▶ [PROBLEM DESCRIPTION]: Please retype the records below exactly, from the first line through the line containing "Social (148, 2272)", and leave out any pictures.

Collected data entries
"""

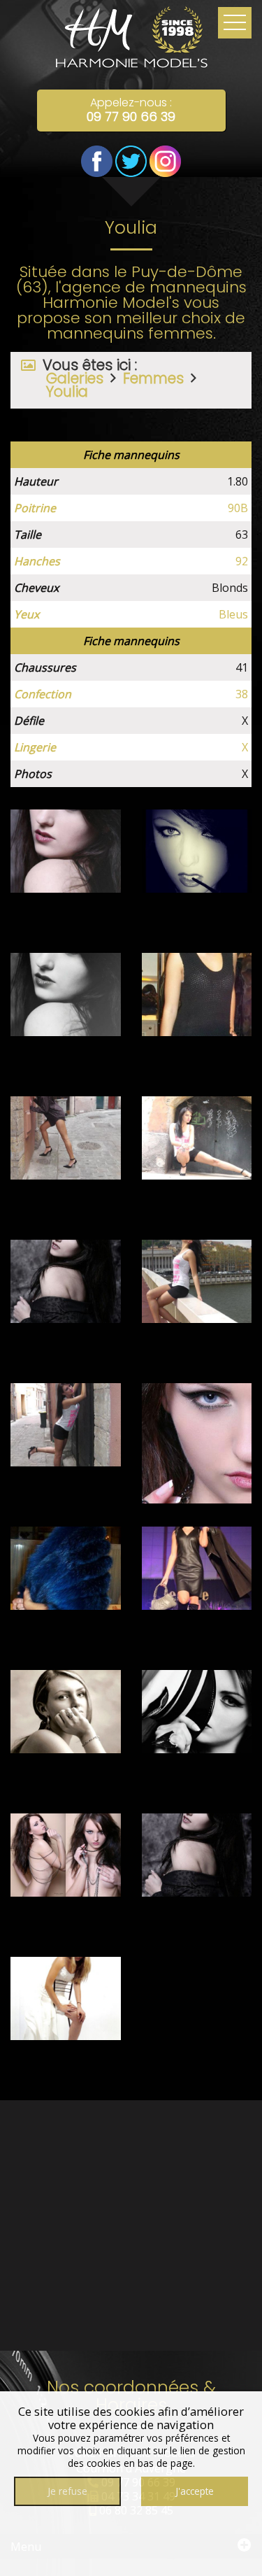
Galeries (74, 378)
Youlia (67, 391)
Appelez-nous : (131, 109)
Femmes (153, 378)
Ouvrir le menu (235, 22)
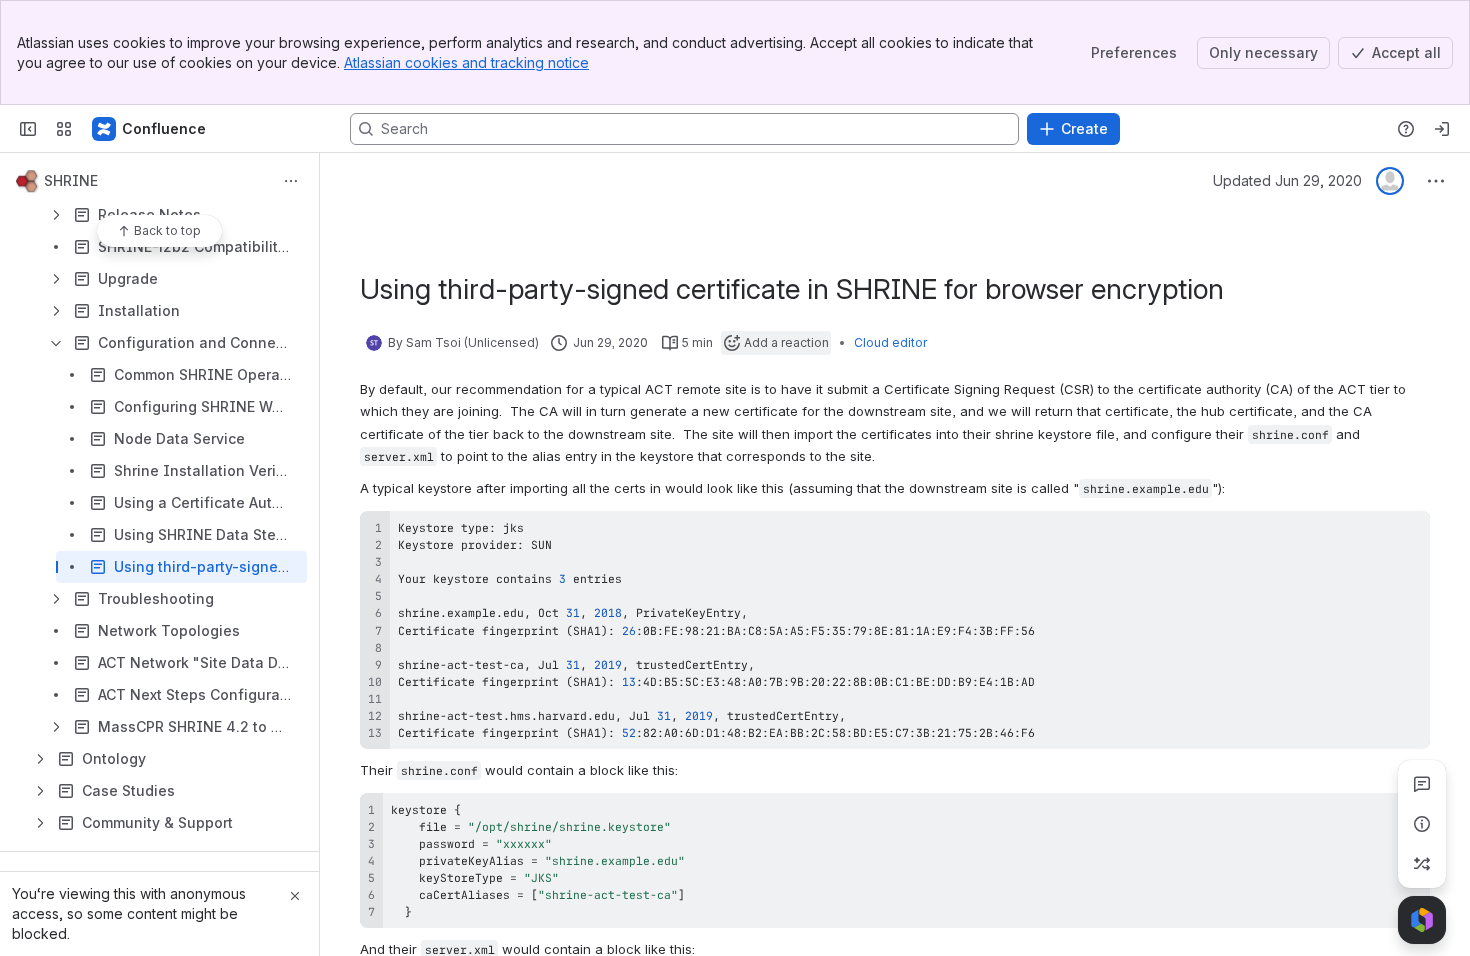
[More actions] (291, 181)
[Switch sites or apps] (64, 129)
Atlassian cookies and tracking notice (466, 62)
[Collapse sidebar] (28, 129)
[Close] (295, 896)
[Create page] (1422, 864)
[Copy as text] (1406, 533)
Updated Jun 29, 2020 (1287, 180)
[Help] (1406, 129)
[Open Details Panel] (1422, 824)
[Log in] (1442, 129)
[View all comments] (1422, 784)
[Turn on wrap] (1370, 533)
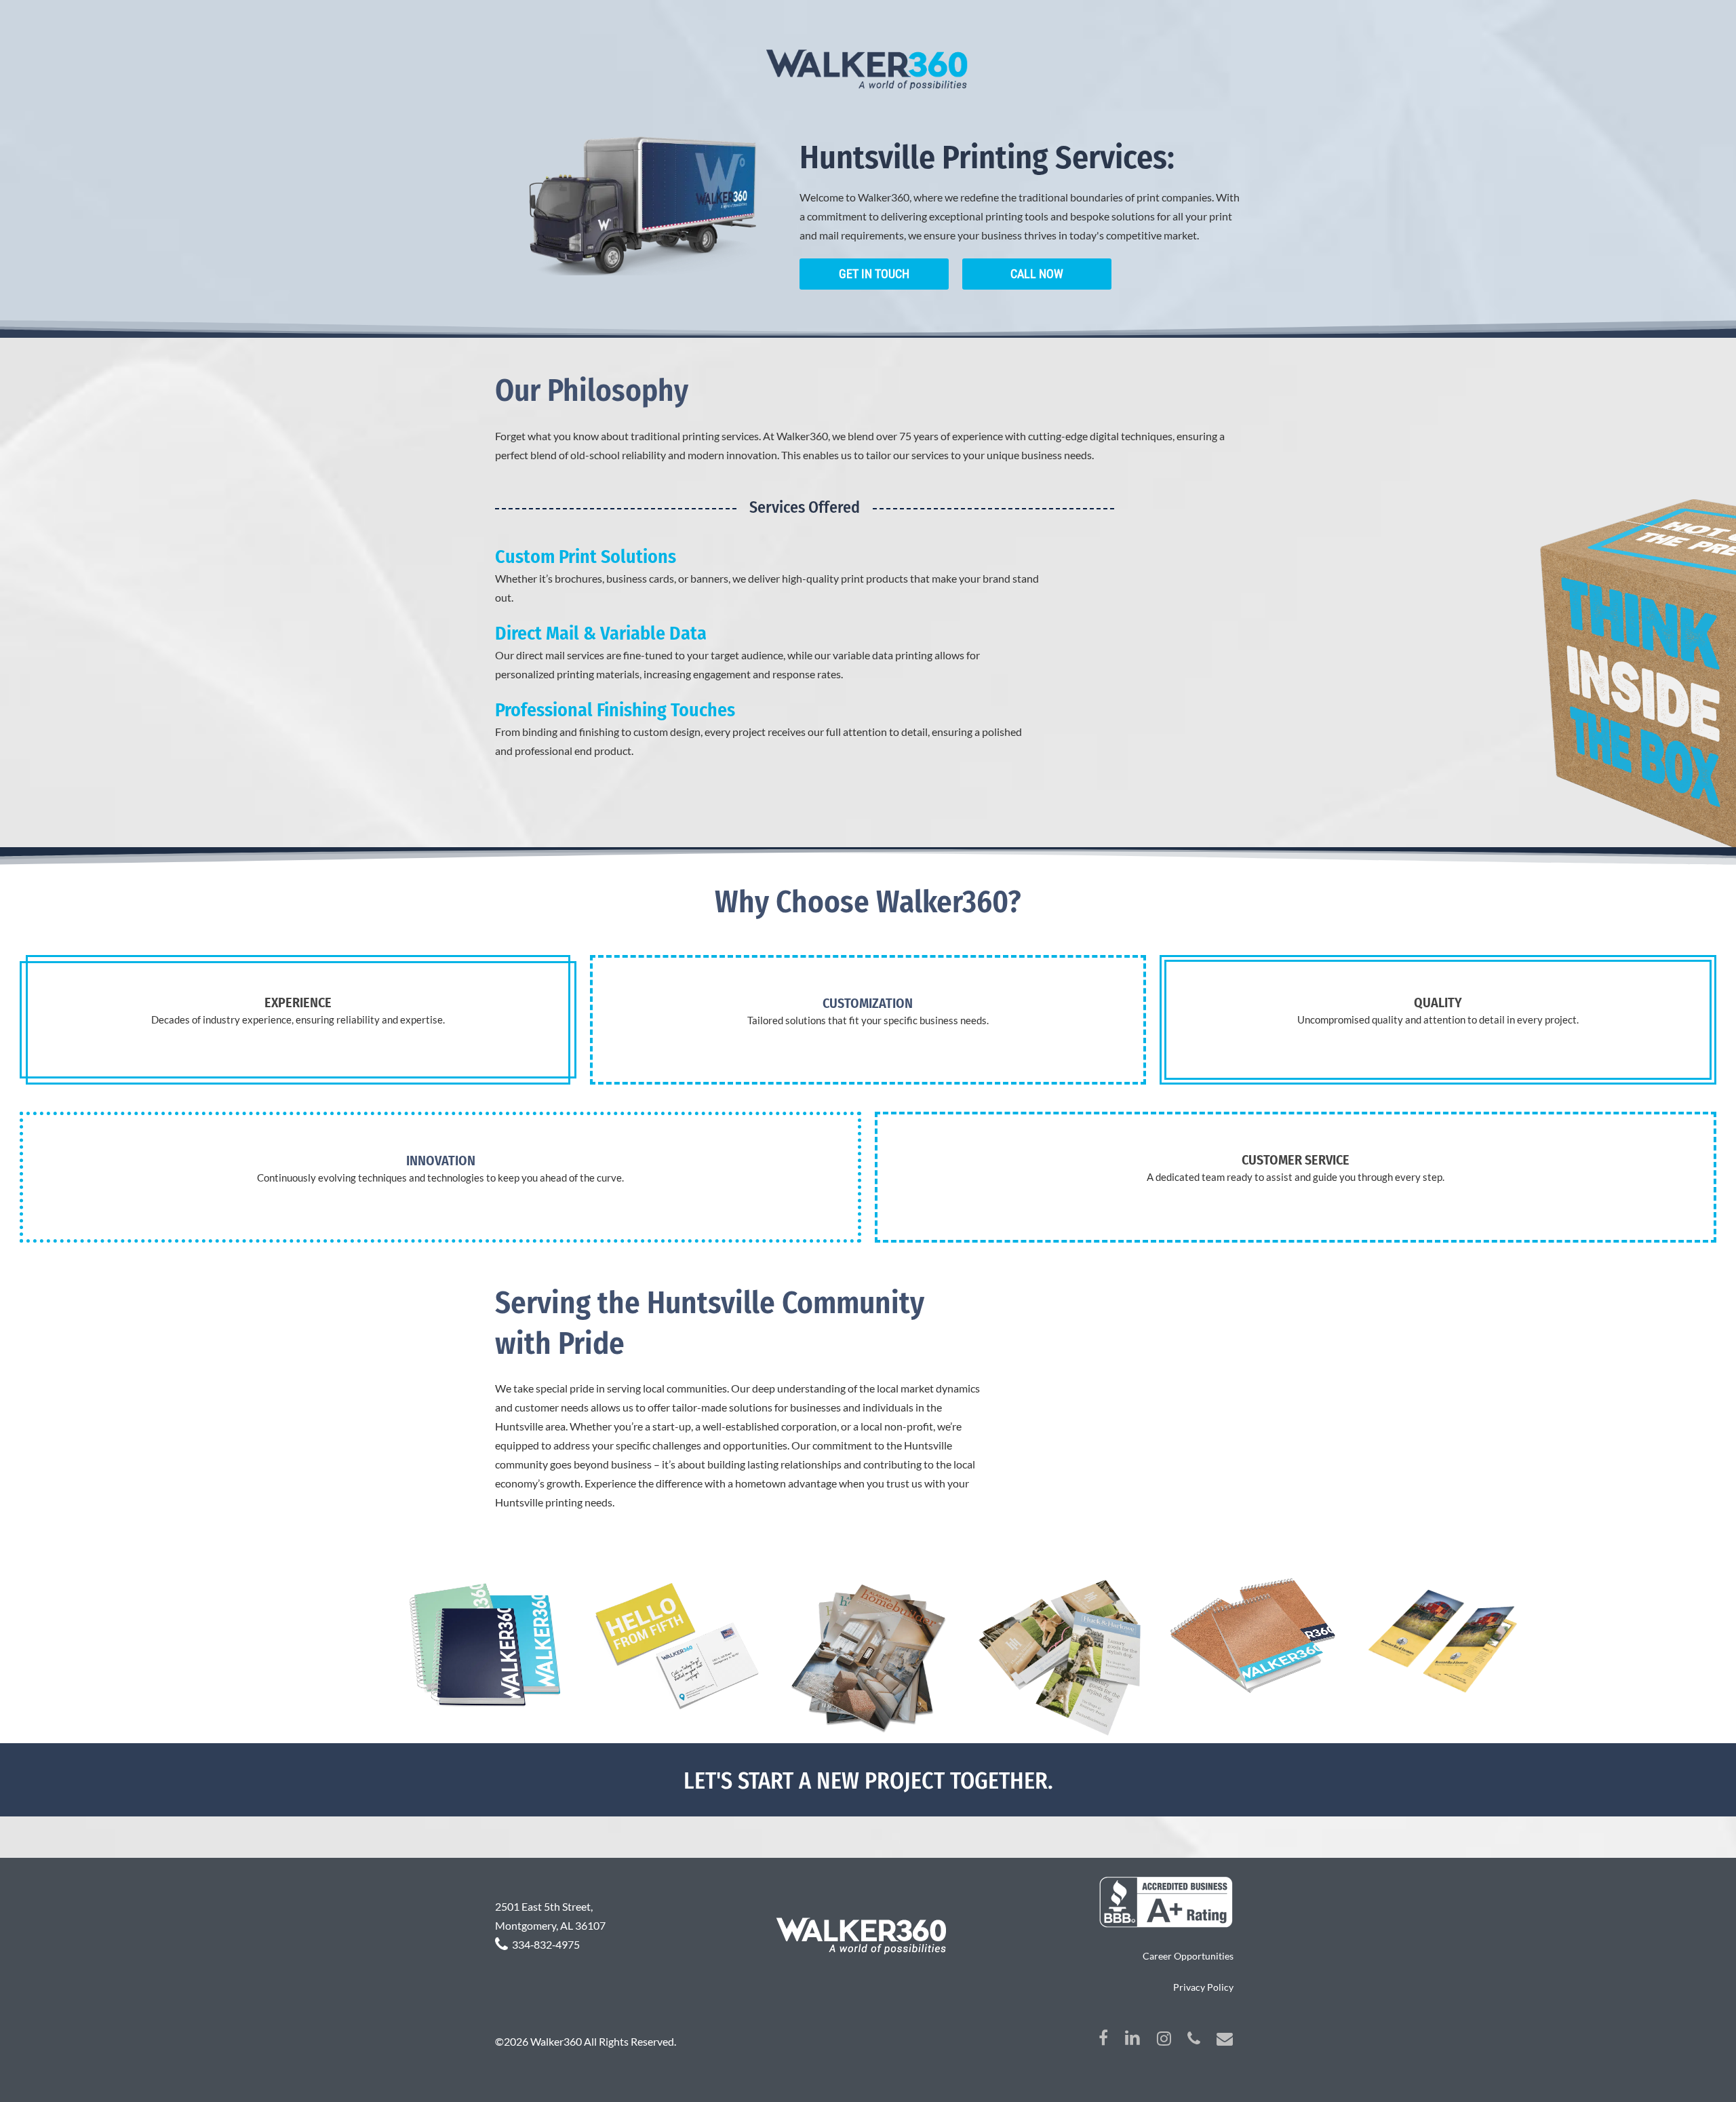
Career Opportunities (1188, 1956)
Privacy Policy (1203, 1987)
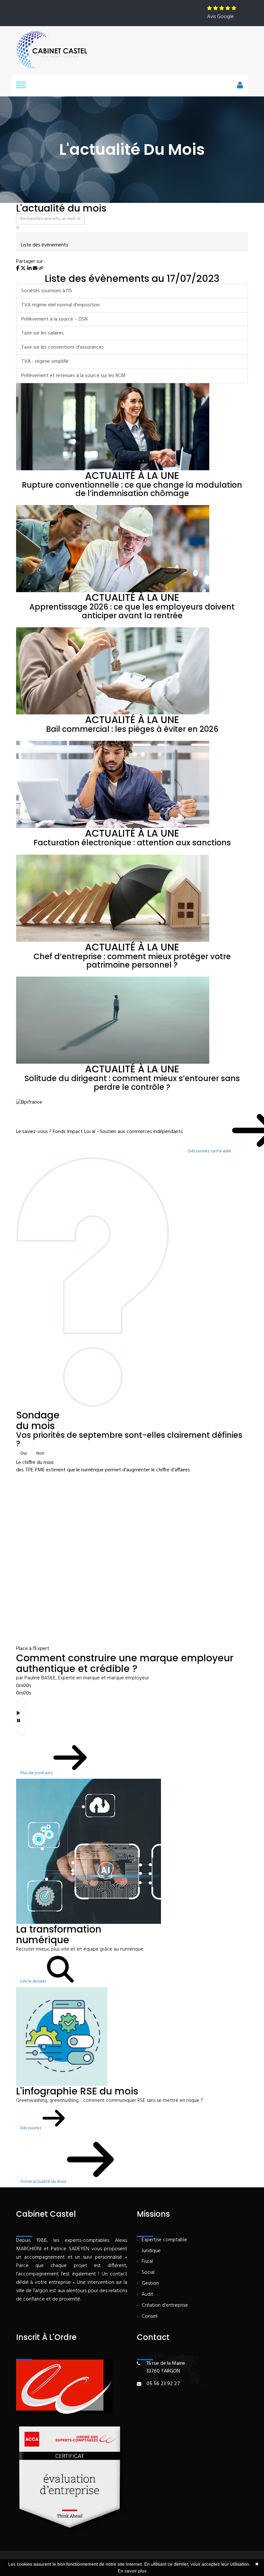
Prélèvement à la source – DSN (54, 319)
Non (40, 1453)
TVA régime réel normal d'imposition (60, 305)
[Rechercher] (18, 228)
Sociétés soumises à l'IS (46, 291)
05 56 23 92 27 (163, 2384)
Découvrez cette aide (210, 1151)
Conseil (149, 2316)
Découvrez (31, 2128)
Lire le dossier (33, 1981)
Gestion (150, 2283)
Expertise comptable (164, 2240)
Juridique (151, 2251)
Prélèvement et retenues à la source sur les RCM (73, 376)
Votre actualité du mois (43, 2181)
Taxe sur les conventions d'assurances (62, 347)
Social (148, 2272)
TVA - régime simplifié (45, 361)
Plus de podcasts (36, 1773)
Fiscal (147, 2261)
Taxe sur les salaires (42, 333)
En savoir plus (132, 2570)
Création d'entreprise (165, 2305)
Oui (23, 1453)
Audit (147, 2294)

"""

▶ [EXERCISE RESPONSE]:
Galeries (74, 378)
Youlia (67, 391)
Appelez-nous : (131, 109)
Femmes (153, 378)
Ouvrir le menu (235, 22)
[More actions] (291, 181)
[Switch sites or apps] (64, 129)
Atlassian cookies and tracking notice (466, 62)
[Collapse sidebar] (28, 129)
[Close] (295, 896)
[Create page] (1422, 864)
[Copy as text] (1406, 533)
Updated Jun 29, 2020 (1287, 180)
[Help] (1406, 129)
[Open Details Panel] (1422, 824)
[Log in] (1442, 129)
[View all comments] (1422, 784)
[Turn on wrap] (1370, 533)
Career Opportunities (1188, 1956)
Privacy Policy (1203, 1987)
Prélèvement à la source – DSN (54, 319)
Non (40, 1453)
TVA régime réel normal d'imposition (60, 305)
[Rechercher] (18, 228)
Sociétés soumises à l'IS (46, 291)
05 56 23 92 27 (163, 2384)
Découvrez cette aide (210, 1151)
Conseil (149, 2316)
Découvrez (31, 2128)
Lire le dossier (33, 1981)
Gestion (150, 2283)
Expertise comptable (164, 2240)
Juridique (151, 2251)
Prélèvement et retenues à la source sur les RCM (73, 376)
Votre actualité du mois (43, 2181)
Taxe sur les conventions d'assurances (62, 347)
Social (148, 2272)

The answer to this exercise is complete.